Add an after_load_schema hook to ActiveRecord::Base which can be defined per subclass.

Example code I have right now in our ApplicationRecord

  def self.inherited(base)
    return super if respond_to?(:after_load_schema_hooks)
    base.instance_eval <<~CLASS_METHODS, __FILE__, __LINE__ + 1
      class_attribute :after_load_schema_hooks, default: []
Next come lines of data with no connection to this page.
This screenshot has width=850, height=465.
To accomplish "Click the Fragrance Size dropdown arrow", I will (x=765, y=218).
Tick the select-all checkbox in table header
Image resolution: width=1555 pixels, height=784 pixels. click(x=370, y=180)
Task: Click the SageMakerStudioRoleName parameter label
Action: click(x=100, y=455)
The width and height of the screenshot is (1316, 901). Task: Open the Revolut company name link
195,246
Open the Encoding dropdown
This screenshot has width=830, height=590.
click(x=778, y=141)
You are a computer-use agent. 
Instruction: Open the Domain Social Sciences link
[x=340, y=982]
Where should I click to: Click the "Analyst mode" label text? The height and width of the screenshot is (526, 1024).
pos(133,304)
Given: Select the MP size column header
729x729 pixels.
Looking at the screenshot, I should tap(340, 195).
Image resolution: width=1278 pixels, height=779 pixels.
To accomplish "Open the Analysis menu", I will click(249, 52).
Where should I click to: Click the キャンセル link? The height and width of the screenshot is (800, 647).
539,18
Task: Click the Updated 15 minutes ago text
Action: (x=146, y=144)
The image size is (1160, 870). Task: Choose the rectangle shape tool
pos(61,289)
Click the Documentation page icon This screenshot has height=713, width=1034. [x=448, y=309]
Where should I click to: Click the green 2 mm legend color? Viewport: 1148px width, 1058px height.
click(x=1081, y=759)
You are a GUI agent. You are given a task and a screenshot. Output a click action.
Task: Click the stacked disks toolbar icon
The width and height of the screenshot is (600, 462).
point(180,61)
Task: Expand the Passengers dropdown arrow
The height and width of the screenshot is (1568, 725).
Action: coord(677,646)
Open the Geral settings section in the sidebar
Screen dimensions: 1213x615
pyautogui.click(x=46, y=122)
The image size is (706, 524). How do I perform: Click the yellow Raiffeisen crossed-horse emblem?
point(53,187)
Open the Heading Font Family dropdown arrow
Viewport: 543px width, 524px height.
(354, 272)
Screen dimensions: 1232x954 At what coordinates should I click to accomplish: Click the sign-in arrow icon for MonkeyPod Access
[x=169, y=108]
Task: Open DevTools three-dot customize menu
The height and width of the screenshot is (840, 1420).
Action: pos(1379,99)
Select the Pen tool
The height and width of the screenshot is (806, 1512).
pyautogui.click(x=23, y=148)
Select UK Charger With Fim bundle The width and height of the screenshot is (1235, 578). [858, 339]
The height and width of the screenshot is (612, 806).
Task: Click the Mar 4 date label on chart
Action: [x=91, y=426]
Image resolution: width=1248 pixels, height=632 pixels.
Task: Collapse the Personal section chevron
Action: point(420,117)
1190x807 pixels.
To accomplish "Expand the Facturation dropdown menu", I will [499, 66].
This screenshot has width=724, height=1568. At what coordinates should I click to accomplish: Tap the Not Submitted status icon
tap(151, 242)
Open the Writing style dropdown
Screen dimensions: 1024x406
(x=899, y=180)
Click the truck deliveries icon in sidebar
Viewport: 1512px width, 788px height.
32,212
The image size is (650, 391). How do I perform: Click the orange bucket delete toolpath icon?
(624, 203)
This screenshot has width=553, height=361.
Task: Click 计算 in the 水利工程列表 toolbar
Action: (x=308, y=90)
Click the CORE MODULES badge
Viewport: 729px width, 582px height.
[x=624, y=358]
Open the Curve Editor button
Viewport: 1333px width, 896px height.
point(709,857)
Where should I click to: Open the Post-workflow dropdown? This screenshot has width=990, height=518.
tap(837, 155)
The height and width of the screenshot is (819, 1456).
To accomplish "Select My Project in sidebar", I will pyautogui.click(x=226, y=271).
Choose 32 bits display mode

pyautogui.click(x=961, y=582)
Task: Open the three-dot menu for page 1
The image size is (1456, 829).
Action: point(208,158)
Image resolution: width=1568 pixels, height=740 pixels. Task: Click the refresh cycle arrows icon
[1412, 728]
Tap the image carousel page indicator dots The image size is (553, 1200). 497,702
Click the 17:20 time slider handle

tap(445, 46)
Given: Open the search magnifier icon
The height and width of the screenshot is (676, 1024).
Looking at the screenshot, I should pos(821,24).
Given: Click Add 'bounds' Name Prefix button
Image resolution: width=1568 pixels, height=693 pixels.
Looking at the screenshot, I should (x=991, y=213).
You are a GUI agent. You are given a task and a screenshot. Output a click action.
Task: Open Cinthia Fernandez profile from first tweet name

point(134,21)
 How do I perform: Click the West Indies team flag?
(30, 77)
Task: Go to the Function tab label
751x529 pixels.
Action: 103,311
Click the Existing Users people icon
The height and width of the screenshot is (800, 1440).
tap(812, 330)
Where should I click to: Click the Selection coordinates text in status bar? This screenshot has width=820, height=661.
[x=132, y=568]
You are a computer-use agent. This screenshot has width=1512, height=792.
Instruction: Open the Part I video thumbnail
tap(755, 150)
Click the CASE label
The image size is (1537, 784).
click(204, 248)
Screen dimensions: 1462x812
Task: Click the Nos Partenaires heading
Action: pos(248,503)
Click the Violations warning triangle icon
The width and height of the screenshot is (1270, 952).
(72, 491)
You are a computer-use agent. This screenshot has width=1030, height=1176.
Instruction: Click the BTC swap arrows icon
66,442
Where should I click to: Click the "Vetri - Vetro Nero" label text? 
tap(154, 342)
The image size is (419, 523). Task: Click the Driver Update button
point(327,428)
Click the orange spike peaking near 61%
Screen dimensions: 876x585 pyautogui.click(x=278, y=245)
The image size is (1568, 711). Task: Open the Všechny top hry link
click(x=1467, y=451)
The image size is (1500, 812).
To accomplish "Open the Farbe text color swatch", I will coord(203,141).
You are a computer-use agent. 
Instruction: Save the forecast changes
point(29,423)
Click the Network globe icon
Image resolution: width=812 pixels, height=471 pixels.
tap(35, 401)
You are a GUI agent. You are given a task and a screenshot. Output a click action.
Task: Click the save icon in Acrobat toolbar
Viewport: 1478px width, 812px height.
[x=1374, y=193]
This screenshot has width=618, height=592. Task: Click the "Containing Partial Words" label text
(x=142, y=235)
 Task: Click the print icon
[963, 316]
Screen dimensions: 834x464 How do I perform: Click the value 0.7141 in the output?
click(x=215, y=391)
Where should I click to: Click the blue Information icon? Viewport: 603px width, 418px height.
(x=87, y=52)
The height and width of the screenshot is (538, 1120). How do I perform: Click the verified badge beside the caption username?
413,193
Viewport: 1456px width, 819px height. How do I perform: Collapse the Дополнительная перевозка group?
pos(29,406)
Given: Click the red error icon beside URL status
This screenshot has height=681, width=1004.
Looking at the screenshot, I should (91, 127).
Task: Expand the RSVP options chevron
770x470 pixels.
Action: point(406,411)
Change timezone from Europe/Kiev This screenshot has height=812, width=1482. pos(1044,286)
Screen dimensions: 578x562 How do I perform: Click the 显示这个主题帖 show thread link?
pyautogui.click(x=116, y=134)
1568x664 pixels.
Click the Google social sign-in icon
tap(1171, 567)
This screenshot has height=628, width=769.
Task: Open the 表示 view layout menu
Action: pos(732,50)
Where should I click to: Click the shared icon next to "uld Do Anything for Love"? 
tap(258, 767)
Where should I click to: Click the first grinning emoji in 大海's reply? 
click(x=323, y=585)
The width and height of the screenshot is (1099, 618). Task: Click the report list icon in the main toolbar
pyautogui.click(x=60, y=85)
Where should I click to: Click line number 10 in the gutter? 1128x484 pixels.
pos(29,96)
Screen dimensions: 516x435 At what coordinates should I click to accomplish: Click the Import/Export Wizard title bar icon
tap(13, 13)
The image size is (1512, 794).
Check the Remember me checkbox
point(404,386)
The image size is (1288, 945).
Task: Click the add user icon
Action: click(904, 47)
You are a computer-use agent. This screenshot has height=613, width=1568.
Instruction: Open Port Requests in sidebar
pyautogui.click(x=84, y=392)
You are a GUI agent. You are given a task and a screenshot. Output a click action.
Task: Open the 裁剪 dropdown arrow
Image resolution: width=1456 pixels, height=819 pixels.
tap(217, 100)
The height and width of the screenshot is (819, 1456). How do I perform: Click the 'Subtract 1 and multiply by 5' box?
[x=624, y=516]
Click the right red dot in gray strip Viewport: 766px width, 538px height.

      def self.after_load_schema_hook(hook_context, &block)
        after_load_schema_hooks << [hook_context, block]
      end

      # # Define hooks which run after the record class first connects to the database
      alias without_after_load_schema_hooks load_schema
      def self.load_schema
        return if schema_loaded?
        without_after_load_schema_hooks.tap do |result|
          next unless result
          after_load_schema_hooks.each do |(hook_context, block)|
            # Rails.logger.debug { "[AFTER LOAD_SCHEMA HOOKS] running" }
            hook_context.instance_exec(&block)
          end
        end
      end
    CLASS_METHODS
    super
  end

We use this, for example, in our lib/sti_preload.rb

# per https://guides.rubyonrails.org/autoloading_and_reloading_constants.html#single-table-inheritance
# Usage:
# In an STI base class
#      AppConfig.when_not_eager_loading do
#        include StiPreload
#        self.deleted_sti_models = []
#      end
module StiPreload
  extend ActiveSupport::Concern

  included do
    cattr_accessor :preloaded, instance_accessor: false
    cattr_accessor :deleted_sti_models, instance_accessor: false, default: []
  end

  class_methods do
    def descendants
      preload_sti unless preloaded
      super
    end

    # Constantizes all types present in the database. There might be more on
    # disk, but that does not matter in practice as far as the STI API is
    # concerned.
    #
    # Assumes store_full_sti_class is true, the default.
    def preload_sti
      after_load_schema_hook(self) do
        begin
          polymorphic_name.constantize.preload_sti!
        rescue PG::UndefinedTable, ActiveRecord::StatementInvalid => e
          raise unless e.is_a?(PG::UndefinedTable) || e.cause.is_a?(PG::UndefinedTable)
          $stderr.puts "Skipping db-dependent code: #{polymorphic_name}"
          nil
        end
      end
      self.preloaded = true
    end

    def preload_sti!
      types_in_db = \
        base_class
          .unscoped
          .select(inheritance_column)
          .distinct
          .pluck(inheritance_column)
          .compact - deleted_sti_models

      logger ||= Rails.logger
      types_in_db.each do |type|
        logger&.debug("Preloading STI type #{type}")
        begin
          type.constantize
        rescue NameError
          logger&.warn "StiPreload: type class not found: table_name=#{table_name} type_name=#{type}. (ActiveRecord::SubclassNotFound)"
          Rails.env.production? ? raise : nil
        end
      end
    end
  end
end

=begin
module AppConfig
  extend self

  def when_not_eager_loading(&block)
    return :not_eager_loading if is_eager_loaded_env?
    Rails.application.configure do
      config.after_initialize(&block)
    end
  end

  # NOTE(BF): tasks which require "config/environment" won't have required "config/boot"
  # which means that config.eager_load may be false when we want to treat it as true, as
  # for example, with StiPreload, which we don't want to run during the `rake release` task
  # or `rake assets:precompile`.
  def is_eager_loaded_env?
    return @is_eager_loaded_env if defined?(@is_eager_loaded_env)
    @is_eager_loaded_env = Rails.application.config.eager_load || %w[production staging].include?(Rails.env)
  end
end
=end

Known gems using this general pattern

I think it’s a good idea. I’ve seen a lot of cases of apps causing the schema to be loaded to early by accident because of this.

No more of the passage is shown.